- [REQUIRED TASKS]
A – From the insolvency jurisdiction update, return the passage starting with "Where do you" and going on through "English registered company.", copied word for word.
B – Answer these questions from the insolvency jurisdiction update:
(i) Which party lodged the petition for an administration order in respect of Screw Conveyor?
(ii) Under which section of the Insolvency Act 1986 does the Court of Session have jurisdiction to wind up companies registered in Scotland?
(iii) Regulation (EU) 2015/848 is a recast version of which earlier regulation?

- [GIVEN PASSAGE]
-.-.-

Insolvency and jurisdiction update: stating the obvious?
Where do you wind up an English registered company, with its corporate details held in the Companies House register in Wales and its day-to-day business carried on in Scotland? England, according to Bank Leumi (UK) plc v Screw Conveyor Ltd [2017] CSOH 129 (which relates to an application for an administration order).
Bank Leumi lodged a petition for an administration order in respect of Screw Conveyor. Certain interim orders were granted. Following service, on a motion to grant the petition attention was drawn to the issue of jurisdiction. A question arose as to whether a company’s “centre of main interests” being in Scotland could allow the Court of Session jurisdiction over an administration order for an English registered company.
Which court and where?
The Insolvency Act 1986, s 117 provides that the High Court has jurisdiction to wind up companies registered in England & Wales, and s 120 that the Court of Session has jurisdiction to wind up companies registered in Scotland. Both sections are subject to article 3 of Regulation (EU) 2015/848 of the European Parliament and of the Council of 20 May 2015 on insolvency proceedings, a recast version of Regulation (EC) No 1346/2000.

-.-.-

- [EXTRACTED DATA]
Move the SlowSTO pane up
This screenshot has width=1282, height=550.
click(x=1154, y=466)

-.-.-

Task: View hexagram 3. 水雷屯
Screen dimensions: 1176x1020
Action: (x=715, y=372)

-.-.-

- [EXPECTED RESPONSES]
A –
Where do you wind up an English registered company, with its corporate details held in the Companies House register in Wales and its day-to-day business carried on in Scotland? England, according to Bank Leumi (UK) plc v Screw Conveyor Ltd [2017] CSOH 129 (which relates to an application for an administration order).
Bank Leumi lodged a petition for an administration order in respect of Screw Conveyor. Certain interim orders were granted. Following service, on a motion to grant the petition attention was drawn to the issue of jurisdiction. A question arose as to whether a company’s “centre of main interests” being in Scotland could allow the Court of Session jurisdiction over an administration order for an English registered company.

B –
(i) Bank Leumi
(ii) Section 120
(iii) Regulation (EC) No 1346/2000